Starting from the output layer:

\frac{\partial \mathcal{L}}{\partial \mathbf{z}^{(L)}} = \frac{\partial \mathcal{L}}{\partial \mathbf{a}^{(L)}} \odot f'^{(L)}(\mathbf{z}^{(L)})

Then propagating backward:

\frac{\partial \mathcal{L}}{\partial \mathbf{W}^{(l)}} = \frac{\partial \mathcal{L}}{\partial \mathbf{z}^{(l)}} (\mathbf{a}^{(l-1)})^T

\frac{\partial \mathcal{L}}{\partial \mathbf{b}^{(l)}} = \frac{\partial \mathcal{L}}{\partial \mathbf{z}^{(l)}}

\frac{\partial \mathcal{L}}{\partial \mathbf{a}^{(l-1)}} = (\mathbf{W}^{(l)})^T \frac{\partial \mathcal{L}}{\partial \mathbf{z}^{(l)}}

The key insight is that we compute gradients layer by layer, reusing intermediate computations — making backpropagation an $O(n)$ operation in the number of parameters, versus $O(n^2)$ for numerical differentiation.

Activation Functions: Deep Dive

Sigmoid Function

\sigma(z) = \frac{1}{1 + e^{-z}}

Range: $(0, 1)$
Derivative: $\sigma(z)(1 - \sigma(z))$
Use case: Binary classification output layer
Problems: Vanishing gradients (derivative max = 0.25), not zero-centered, computationally expensive

Tanh Function

\tanh(z) = \frac{e^z - e^{-z}}{e^z + e^{-z}}

Range: $(-1, 1)$
Derivative: $1 - \tanh^2(z)$
Advantage: Zero-centered, stronger gradients than sigmoid
Still suffers: Vanishing gradient problem for large $|z|$

ReLU (Rectified Linear Unit)

\text{ReLU}(z) = \max(0, z)

Range: $[0, \infty)$
Derivative: 0 if $z < 0$ , 1 if $z > 0$ , undefined at 0
Advantages: Computationally efficient, mitigates vanishing gradients, sparse activation
Problem: "Dying ReLU" — neurons can get stuck outputting 0 forever

Leaky ReLU

\text{LeakyReLU}(z) = \begin{cases} z & \text{if } z > 0 \\ \alpha z & \text{if } z \leq 0 \end{cases}

where $\alpha$ is typically 0.01. This prevents dying ReLU by allowing a small gradient for negative inputs.

GELU (Gaussian Error Linear Unit)

\text{GELU}(z) = z \cdot \Phi(z) = z \cdot \frac{1}{2}\left[1 + \text{erf}\left(\frac{z}{\sqrt{2}}\right)\right]

Used in Transformers (BERT, GPT), GELU provides a smooth approximation to ReLU that has been shown to improve training stability.

Swish / SiLU

\text{Swish}(z) = z \cdot \sigma(z)

A self-gated activation function discovered by Google Brain, used in EfficientNet and modern architectures.

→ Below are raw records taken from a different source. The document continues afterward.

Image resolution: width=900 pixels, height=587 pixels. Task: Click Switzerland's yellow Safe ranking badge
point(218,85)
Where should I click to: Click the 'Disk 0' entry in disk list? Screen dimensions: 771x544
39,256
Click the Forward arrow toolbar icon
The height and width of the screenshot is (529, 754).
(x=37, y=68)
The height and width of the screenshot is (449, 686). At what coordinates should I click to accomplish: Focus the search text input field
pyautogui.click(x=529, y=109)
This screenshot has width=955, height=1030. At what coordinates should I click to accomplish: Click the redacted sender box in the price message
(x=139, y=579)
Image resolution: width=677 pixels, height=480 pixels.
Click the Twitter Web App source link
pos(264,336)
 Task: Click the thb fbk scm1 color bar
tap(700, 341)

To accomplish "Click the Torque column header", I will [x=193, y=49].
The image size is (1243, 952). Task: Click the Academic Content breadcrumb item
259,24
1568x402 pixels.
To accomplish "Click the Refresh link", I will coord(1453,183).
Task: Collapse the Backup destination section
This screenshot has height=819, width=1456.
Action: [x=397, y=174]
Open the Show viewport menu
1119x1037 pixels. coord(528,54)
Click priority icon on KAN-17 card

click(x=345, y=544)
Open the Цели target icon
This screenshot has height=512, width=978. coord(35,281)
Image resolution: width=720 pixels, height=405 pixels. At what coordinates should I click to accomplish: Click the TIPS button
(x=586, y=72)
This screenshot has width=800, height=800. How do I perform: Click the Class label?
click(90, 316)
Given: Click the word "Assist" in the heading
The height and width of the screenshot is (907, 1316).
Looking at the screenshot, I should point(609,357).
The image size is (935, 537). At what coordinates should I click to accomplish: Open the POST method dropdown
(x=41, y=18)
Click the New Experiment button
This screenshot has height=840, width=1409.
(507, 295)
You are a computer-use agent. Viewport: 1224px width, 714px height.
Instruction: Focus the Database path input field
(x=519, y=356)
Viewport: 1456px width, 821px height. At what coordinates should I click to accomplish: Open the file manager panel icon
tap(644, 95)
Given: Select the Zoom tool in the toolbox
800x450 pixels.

Real-World Selection Guide

Scenario	Recommended Activation
Hidden layers (general)	ReLU or GELU
Output (binary classification)	Sigmoid
Output (multi-class)	Softmax
RNNs/LSTMs	Tanh, Sigmoid
Transformers	GELU, Swish
Very deep networks	Swish, Mish

Follow-Up Questions

Q: What happens if all weights are initialized to zero? A: Symmetry problem — all neurons in a layer learn the same features. Use He or Xavier initialization.

Q: How does batch normalization interact with activation functions? A: BN normalizes inputs to activations, reducing internal covariate shift and allowing higher learning rates.

Q: Why is GELU preferred over ReLU in Transformers? A: GELU is smooth (differentiable everywhere), has non-zero gradients for negative values, and empirically improves training on large-scale language models.